Chez les Rudisha, les qualités athlétiques se transmettent de génération en génération. Le père, Daniel, fut médaillé d'argent du relais 4 × 400 m aux Jeux olympiques de Mexico, en 1968. Lui a-t-il parlé de cette compétition si particulière ? "Vous savez, les pères parlent peu", lâche, énigmatique, son athlète de fils.
Au Kenya, un prêtre irlandais, le Frère Colm O'Connell, s'est chargé de façonner le talent brut de David, sixième d'une fratrie de sept, sur les pistes cabossées et poussiéreuses du pays. Sous sa coupe, l'adolescent dispute des décathlons où les épreuves de saut à la perche se font sans matelas de réception et le saut en longueur sans bac à sable. Installé en Afrique depuis le milieu des années 1970, le Frère Colm O'Connell sait ce qu'il fait. Il a entraîné les anciens champions Peter Rono et Wilson Kipketer.""Brother Colm" lui évite les effets néfastes de l'entraînement excessif. Car il y a beaucoup de jeunes Kényans qui forcent trop lors des séances", explique James Templeton. L'hiver, le champion va s'entraîner en Australie. Sa grande taille le tient éloigné des compétitions en salle, où il craint de se blesser aux hanches.
David Rudisha est encore jeune. A 23 ans, il découvre les JO, après avoir raté ceux de Pékin à cause d'une blessure. A la fin de la semaine, il pourrait avoir tout gagné. Après quoi pourrait-il encore courir s'il remporte l'or à Londres ? "La fin d'une chose est le début d'une autre, philosophe-t-il. Quand j'ai battu le record du monde, j'ai pensé aux championnats du monde. Après ma victoire à Daegu, j'ai pensé aux JO de Londres... Tout le monde aspire à être une légende, non ?"
Connaisseur de l'histoire de sa discipline, il sait que les Jeux ont plus souvent consacré des outsiders que les favoris. "Il a étudié les temps de passage des courses de Sebastian Coe, de Billy Konchellah [deux anciens champions du monde du 800 m, respectivement Britannique et Kényan] et d'autres champions. Cet intérêt profond pour sa discipline, c'est rare", souligne son agent. David Rudisha assure ne plus craindre une course tactique. "En 2010, il n'y avait pas de championnat majeur, je me suis préparé pour des courses rapides, explique-t-il. En 2011, pour des courses tactiques. Cette année, à l'entraînement, on a essayé de combiner les deux."
Au Stade olympique, le champion du monde en titre ne fera sûrement pas le bonheur des parieurs. A moins que la météo ou une blessure ne viennent redistribuer les cartes."Si on compare cela au poker, il a un flop d'avance", s'amuse Pierre-Ambroise Bosse, tout en pronostiquant : "Il va mener toutes ses courses, jusqu'à sa finale, où il va gagner." De sa voix fluette, David Rudisha déclare simplement : "Je suis dans la forme de ma vie."

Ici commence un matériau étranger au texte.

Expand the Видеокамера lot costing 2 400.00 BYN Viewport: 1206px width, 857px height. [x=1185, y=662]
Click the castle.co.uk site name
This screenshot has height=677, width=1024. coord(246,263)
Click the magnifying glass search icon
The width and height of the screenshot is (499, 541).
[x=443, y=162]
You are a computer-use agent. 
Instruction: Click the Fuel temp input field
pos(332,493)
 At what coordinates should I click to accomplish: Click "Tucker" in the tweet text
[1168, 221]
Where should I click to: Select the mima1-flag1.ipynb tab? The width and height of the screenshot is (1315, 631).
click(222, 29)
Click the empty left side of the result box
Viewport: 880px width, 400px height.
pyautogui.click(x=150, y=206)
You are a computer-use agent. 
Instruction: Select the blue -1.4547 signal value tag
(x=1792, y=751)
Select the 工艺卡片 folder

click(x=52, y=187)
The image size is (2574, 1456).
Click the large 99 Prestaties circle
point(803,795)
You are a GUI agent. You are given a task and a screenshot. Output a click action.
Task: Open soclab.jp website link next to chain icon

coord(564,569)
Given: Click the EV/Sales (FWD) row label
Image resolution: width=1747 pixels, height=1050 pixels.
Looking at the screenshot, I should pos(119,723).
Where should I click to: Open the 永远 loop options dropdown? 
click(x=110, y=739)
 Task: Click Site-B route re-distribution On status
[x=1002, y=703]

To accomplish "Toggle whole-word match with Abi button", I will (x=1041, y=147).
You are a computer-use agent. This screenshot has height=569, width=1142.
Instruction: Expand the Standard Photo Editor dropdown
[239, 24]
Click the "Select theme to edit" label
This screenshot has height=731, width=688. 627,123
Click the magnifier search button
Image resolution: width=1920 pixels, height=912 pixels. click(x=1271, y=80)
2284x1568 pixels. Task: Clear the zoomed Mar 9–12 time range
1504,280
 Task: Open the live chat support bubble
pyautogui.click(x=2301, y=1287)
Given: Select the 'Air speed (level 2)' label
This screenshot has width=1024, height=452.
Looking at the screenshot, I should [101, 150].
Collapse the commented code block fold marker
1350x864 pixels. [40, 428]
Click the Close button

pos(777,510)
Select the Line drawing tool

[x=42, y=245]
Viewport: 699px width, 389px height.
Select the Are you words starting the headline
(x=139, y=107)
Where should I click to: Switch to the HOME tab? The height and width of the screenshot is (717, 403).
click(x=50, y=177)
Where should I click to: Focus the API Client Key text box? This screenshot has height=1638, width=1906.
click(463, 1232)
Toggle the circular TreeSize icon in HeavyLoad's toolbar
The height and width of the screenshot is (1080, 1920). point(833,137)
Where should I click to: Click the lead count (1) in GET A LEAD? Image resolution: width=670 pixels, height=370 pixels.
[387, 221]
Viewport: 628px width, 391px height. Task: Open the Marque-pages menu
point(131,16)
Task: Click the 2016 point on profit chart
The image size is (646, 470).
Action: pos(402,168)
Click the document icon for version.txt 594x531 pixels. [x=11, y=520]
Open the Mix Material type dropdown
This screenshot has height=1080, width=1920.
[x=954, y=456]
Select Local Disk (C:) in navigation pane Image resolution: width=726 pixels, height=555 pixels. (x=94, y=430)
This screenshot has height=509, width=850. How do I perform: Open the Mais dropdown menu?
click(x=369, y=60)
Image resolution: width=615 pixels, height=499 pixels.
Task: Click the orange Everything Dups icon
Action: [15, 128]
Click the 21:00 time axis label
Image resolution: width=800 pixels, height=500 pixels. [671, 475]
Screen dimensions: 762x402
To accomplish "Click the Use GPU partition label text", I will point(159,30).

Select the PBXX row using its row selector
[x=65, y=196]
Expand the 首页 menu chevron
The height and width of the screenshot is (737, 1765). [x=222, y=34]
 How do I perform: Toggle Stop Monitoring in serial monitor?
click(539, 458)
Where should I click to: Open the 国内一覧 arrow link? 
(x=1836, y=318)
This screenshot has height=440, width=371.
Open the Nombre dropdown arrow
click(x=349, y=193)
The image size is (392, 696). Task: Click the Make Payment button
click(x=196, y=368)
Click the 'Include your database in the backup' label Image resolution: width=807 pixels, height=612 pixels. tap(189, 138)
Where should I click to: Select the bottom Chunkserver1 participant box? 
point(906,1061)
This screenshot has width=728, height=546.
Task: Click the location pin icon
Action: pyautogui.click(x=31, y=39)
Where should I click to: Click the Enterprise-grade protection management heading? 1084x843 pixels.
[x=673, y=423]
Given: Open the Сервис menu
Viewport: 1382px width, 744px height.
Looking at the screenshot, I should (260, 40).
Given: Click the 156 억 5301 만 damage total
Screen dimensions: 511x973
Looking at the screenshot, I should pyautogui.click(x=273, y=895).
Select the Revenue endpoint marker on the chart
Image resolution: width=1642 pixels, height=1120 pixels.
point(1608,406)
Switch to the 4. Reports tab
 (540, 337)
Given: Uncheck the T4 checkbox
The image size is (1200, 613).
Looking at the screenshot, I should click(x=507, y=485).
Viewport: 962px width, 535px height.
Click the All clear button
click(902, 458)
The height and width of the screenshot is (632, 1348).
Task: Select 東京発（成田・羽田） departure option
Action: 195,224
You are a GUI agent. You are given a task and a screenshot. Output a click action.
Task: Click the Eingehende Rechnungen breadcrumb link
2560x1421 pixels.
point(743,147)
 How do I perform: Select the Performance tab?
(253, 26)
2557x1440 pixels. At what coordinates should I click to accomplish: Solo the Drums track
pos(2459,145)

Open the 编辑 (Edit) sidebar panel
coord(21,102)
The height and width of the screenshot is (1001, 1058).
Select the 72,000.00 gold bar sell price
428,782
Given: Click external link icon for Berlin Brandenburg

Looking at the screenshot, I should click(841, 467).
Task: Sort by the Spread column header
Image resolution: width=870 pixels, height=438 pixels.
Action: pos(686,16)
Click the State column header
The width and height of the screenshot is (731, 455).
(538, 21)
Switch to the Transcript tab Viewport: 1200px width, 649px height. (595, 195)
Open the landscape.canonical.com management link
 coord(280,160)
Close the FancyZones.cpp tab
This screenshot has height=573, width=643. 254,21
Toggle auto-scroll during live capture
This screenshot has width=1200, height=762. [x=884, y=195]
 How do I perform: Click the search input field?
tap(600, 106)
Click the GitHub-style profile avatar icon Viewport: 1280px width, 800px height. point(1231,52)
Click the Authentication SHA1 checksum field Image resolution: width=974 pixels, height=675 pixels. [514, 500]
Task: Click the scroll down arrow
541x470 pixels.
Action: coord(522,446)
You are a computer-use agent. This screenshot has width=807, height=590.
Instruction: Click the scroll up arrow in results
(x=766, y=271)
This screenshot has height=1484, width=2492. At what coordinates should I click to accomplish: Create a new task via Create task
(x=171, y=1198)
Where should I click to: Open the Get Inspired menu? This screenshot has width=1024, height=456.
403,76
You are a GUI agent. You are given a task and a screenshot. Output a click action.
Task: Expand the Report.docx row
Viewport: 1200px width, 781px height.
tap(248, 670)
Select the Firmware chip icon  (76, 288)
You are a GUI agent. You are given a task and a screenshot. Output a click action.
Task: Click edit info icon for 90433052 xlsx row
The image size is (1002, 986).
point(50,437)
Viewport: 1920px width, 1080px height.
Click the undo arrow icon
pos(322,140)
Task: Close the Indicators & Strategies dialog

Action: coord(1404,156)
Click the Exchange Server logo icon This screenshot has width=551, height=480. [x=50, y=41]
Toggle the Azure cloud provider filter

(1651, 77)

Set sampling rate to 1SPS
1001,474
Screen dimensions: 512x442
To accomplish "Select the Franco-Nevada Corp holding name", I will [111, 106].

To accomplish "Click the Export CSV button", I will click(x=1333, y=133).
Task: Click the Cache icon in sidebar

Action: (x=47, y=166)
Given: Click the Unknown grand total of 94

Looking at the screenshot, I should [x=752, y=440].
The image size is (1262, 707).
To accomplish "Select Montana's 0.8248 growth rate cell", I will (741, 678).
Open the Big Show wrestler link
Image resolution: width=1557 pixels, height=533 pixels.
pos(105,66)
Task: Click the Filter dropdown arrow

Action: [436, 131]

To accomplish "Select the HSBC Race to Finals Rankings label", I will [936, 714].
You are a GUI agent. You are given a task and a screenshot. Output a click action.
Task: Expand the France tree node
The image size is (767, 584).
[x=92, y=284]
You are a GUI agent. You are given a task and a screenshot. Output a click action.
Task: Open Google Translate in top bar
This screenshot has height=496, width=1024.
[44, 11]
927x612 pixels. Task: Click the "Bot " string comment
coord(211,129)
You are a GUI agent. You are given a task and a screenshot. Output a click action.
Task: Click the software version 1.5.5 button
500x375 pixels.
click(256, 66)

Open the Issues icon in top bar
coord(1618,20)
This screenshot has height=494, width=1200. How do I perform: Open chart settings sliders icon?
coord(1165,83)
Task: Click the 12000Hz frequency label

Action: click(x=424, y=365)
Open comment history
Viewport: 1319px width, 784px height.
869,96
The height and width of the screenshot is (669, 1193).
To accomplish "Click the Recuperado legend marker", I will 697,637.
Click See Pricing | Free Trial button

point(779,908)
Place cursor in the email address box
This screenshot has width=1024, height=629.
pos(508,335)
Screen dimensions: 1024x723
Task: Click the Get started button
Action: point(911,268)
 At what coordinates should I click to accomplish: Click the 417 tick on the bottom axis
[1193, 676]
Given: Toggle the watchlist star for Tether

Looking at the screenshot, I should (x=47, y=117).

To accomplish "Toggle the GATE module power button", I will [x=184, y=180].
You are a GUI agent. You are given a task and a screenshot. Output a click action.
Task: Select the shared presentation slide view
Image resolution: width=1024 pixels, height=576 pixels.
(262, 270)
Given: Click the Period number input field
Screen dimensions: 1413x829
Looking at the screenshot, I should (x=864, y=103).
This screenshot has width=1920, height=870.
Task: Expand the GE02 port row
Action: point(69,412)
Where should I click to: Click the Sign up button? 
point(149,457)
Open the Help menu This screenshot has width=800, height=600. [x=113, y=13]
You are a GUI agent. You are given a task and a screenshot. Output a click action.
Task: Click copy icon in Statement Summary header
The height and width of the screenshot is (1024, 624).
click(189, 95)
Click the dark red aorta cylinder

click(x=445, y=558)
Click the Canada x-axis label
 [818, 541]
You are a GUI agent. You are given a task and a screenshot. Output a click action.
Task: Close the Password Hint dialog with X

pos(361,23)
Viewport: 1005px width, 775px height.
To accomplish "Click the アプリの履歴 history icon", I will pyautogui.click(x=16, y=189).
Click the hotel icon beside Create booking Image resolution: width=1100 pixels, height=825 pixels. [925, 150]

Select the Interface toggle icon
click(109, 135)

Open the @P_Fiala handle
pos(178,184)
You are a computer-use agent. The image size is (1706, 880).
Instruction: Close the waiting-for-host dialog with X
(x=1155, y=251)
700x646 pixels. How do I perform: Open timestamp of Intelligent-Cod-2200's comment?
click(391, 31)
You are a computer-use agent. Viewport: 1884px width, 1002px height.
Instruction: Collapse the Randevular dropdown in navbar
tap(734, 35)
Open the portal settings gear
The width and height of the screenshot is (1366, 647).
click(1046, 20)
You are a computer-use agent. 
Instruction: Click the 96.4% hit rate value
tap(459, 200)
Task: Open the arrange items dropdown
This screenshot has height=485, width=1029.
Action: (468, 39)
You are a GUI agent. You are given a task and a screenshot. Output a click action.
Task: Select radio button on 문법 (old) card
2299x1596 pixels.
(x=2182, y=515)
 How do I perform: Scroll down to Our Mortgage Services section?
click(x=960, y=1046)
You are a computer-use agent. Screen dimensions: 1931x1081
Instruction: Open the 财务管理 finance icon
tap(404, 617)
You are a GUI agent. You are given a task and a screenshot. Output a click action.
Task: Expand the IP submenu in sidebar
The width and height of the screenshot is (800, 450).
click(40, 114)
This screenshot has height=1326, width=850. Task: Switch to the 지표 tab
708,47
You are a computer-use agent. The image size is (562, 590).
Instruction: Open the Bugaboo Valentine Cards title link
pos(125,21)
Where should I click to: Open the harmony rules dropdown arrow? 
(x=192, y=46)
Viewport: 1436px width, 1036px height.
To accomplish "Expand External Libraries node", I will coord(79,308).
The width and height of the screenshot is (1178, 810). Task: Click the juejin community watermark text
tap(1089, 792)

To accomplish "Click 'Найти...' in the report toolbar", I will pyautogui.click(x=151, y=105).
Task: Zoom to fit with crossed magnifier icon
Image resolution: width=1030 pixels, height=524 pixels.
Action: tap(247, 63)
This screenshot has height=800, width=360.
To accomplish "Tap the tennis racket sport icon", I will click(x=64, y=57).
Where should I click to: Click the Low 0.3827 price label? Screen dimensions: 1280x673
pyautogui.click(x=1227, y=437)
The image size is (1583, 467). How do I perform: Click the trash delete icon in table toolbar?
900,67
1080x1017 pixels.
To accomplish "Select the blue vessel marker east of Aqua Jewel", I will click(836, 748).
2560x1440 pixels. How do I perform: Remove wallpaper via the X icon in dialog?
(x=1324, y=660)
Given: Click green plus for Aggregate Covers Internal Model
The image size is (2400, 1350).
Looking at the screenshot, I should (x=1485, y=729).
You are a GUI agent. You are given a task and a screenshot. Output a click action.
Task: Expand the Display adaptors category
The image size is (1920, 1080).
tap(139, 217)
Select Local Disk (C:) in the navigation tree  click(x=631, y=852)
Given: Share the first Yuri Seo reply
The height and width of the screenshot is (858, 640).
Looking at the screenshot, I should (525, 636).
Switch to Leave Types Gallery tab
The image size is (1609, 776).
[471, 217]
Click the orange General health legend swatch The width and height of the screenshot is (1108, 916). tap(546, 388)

En 2013, il pourrait tenter de doubler avec le 400 m, aux championnats du monde à Moscou, "si le programme le permet". En attendant, à Londres, il devrait participer au relais 4 × 400 mètres avec la sélection kényane. Les chances de faire aussi bien que son père sont minces, mais il aimerait bien se frotter à Usain Bolt, si le Jamaïcain s'aligne au départ de l'épreuve. "Ce serait une course intéressante si nous faisons le dernier relais ensemble. On ne s'est jamais rencontrés. Ce serait formidable de voir deux détenteurs de records courir l'un contre l'autre."